Get Plenty of Vitamin D. Osteoarthritis is linked to low vitamin D levels. A chronic shortfall of this nutrient can lead to chronic muscle and joint pain, even hypertension and osteoporosis. Eighty percent of all back pain victims are vitamin-D-deficient, say experts. In a study of more than 30,000 middle-aged women over an eleven-year span, those taking vitamin D supplements were 34 percent less prone to RA. Soak up the sun and include plenty of vitamin D source foods in your diet—egg yolks and oily fish or cod liver oil (if you eat them), and even mushrooms that have been exposed to ultraviolet (UV) light are sources of vitamin D, along with ten to fifteen minutes of unfiltered sunlight daily. (SPF 8 sunblock reduces vitamin D production in the body by 95 percent.) Sunlight also increases production of serotonin, which helps turn off pain.

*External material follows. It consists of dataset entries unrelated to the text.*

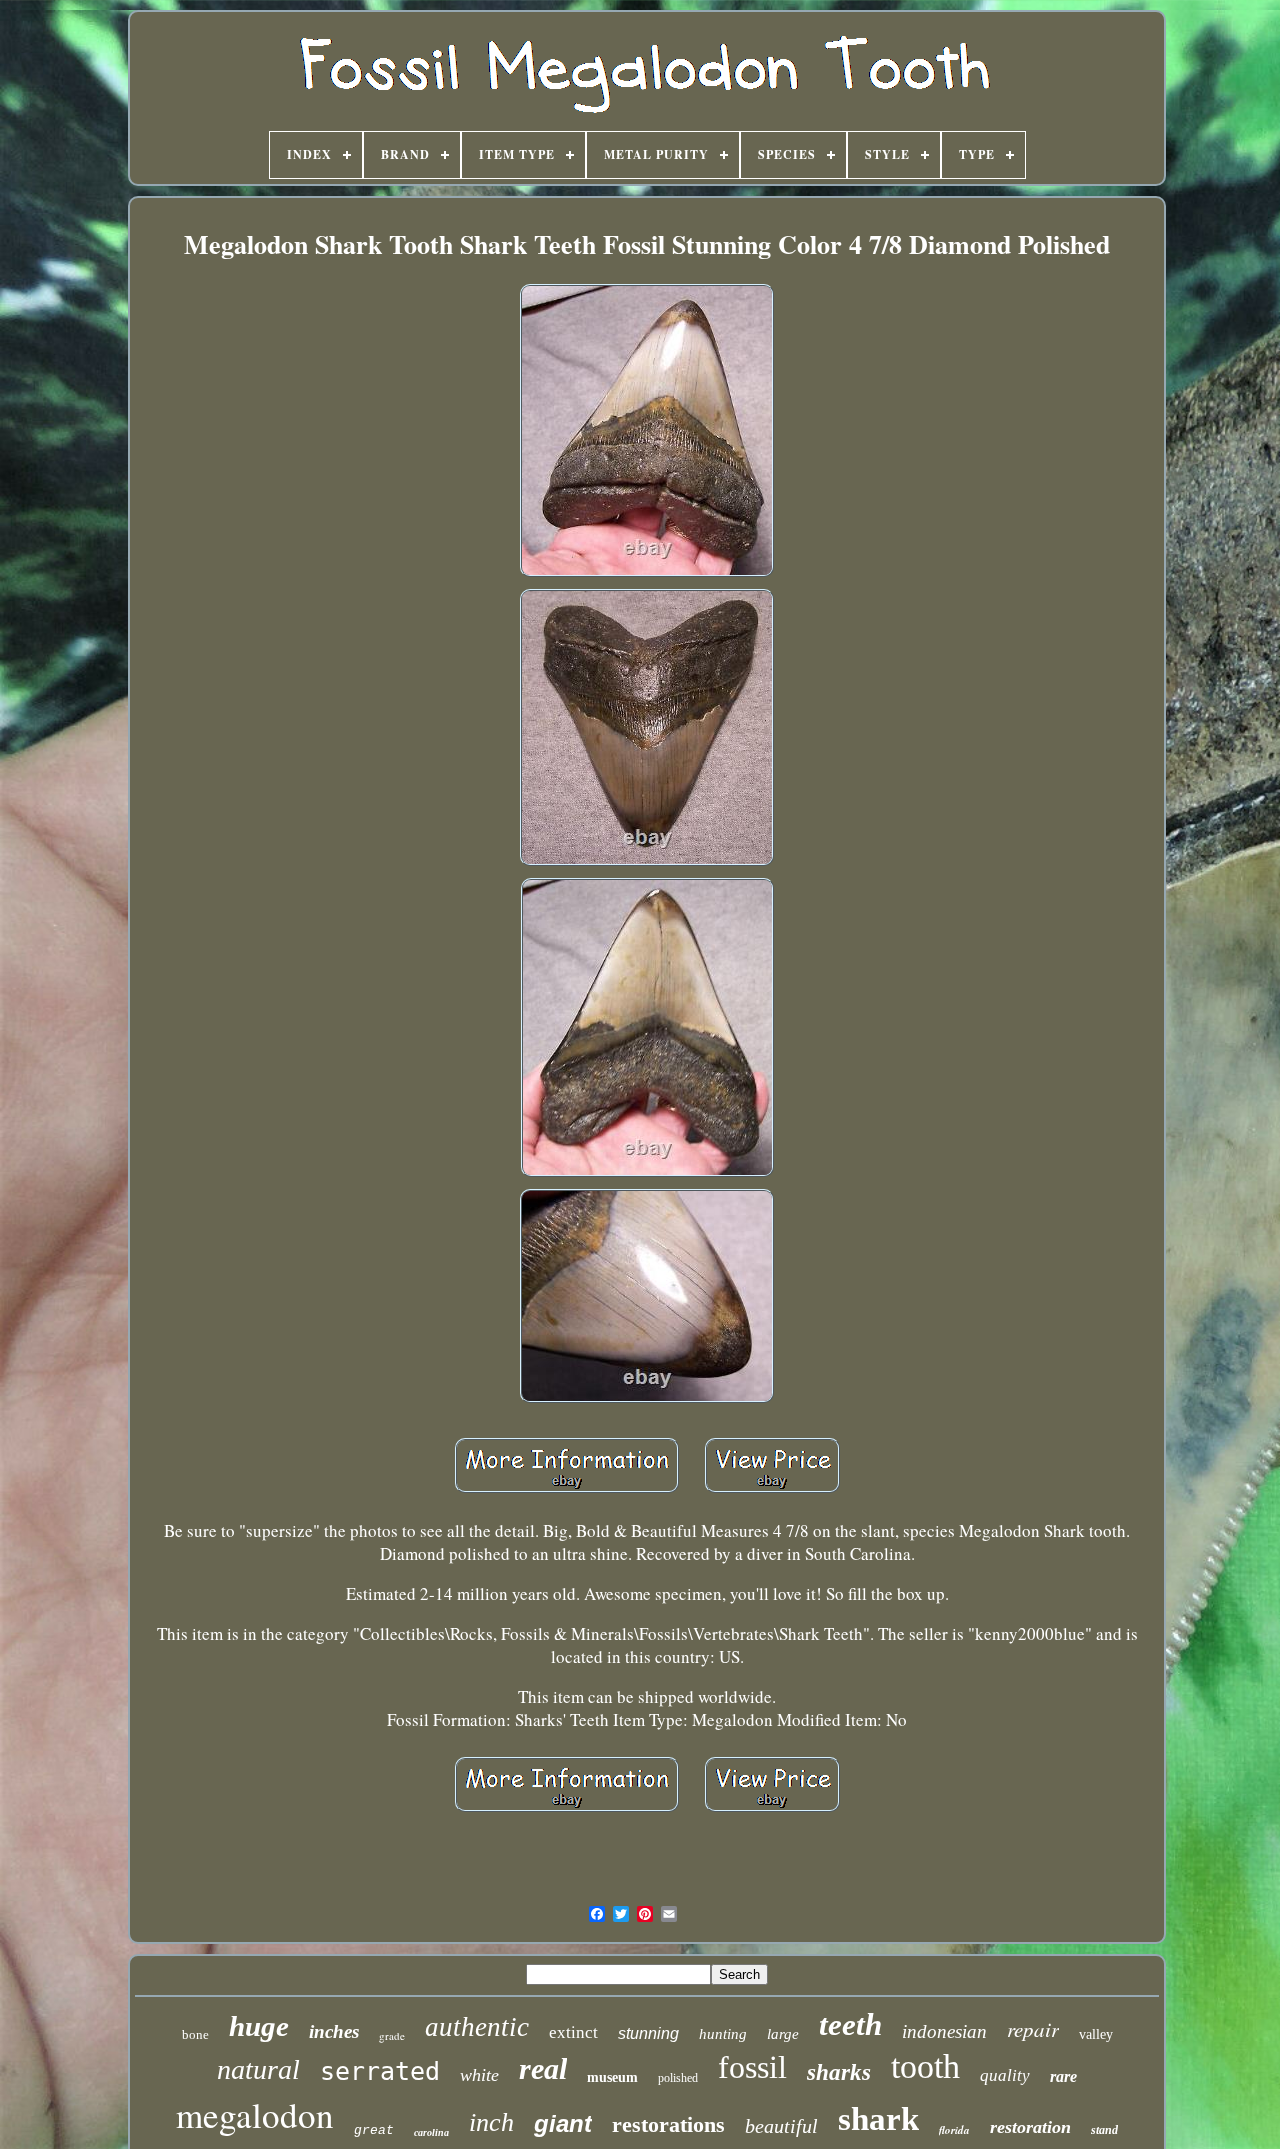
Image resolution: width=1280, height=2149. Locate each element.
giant (563, 2123)
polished (678, 2078)
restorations (668, 2124)
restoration (1030, 2127)
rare (1063, 2076)
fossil (752, 2067)
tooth (925, 2066)
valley (1096, 2034)
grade (392, 2035)
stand (1104, 2130)
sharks (839, 2072)
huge (259, 2026)
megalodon (255, 2114)
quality (1005, 2075)
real (543, 2068)
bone (195, 2034)
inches (334, 2031)
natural (258, 2069)
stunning (648, 2033)
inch (491, 2122)
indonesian (944, 2031)
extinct (573, 2032)
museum (612, 2077)
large (783, 2034)
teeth (850, 2024)
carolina (431, 2132)
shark (878, 2119)
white (479, 2075)
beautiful (781, 2126)
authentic (477, 2027)
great (374, 2130)
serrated (380, 2071)
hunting (723, 2034)
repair (1033, 2029)
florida (954, 2130)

What Not to Eat: Foods to Subtract
Avoid Saturated Fats. Don’t use saturated fats found in animal products that cause an accumulation of inflammation-accelerating arachidonic acid in the tissues. In addition, people with arthritis are often allergic to both meat and dairy. Trans fats still found in many processed foods are another don’t.
Avoid the Nightshades. The Foundation for Integrated Medicine in New York City estimates that 25 percent of OA sufferers have food allergies—some of those sensitivities may be to the nightshade family vegetables, including eggplant, tomatoes, peppers, and potatoes. (Tobacco, besides what it does to the rest of the body, is also a nightshade member and threatens joints as well.) Other problem foods that may exacerbate symptoms include fatty fish, egg yolks, coffee, and dairy products and sugar.